| Task to carry out |
Rewrite the stretch of records from the start through the line containing "pyautogui.click(x=225, y=762)", swapping "grid-search-icon" for "search-icon" and changing nothing else.

| Information provided |
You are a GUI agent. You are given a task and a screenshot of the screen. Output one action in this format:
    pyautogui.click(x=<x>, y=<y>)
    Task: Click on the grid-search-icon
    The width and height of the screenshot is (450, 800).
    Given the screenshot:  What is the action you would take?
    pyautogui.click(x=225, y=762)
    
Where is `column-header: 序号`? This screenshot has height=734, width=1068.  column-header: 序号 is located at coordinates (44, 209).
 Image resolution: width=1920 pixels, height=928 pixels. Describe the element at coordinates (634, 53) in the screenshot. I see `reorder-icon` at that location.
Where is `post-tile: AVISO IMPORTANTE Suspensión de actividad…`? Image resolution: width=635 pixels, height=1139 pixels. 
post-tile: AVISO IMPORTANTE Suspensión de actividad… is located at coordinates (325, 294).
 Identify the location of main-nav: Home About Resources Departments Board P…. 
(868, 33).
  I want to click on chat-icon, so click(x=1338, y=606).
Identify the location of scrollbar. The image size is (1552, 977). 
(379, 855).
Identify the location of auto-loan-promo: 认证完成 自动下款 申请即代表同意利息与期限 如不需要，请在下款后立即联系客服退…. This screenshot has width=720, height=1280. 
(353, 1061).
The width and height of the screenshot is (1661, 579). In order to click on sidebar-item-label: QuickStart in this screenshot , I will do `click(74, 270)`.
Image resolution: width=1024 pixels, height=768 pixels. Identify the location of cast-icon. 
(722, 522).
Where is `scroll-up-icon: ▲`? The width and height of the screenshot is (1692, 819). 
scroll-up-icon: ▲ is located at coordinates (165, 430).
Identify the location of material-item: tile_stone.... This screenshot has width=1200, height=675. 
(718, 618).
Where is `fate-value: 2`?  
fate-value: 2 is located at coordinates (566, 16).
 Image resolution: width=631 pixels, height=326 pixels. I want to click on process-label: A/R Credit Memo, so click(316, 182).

| Solution to this problem |
You are a GUI agent. You are given a task and a screenshot of the screen. Output one action in this format:
    pyautogui.click(x=<x>, y=<y>)
    Task: Click on the search-icon
    The width and height of the screenshot is (450, 800).
    Given the screenshot:  What is the action you would take?
    pyautogui.click(x=225, y=762)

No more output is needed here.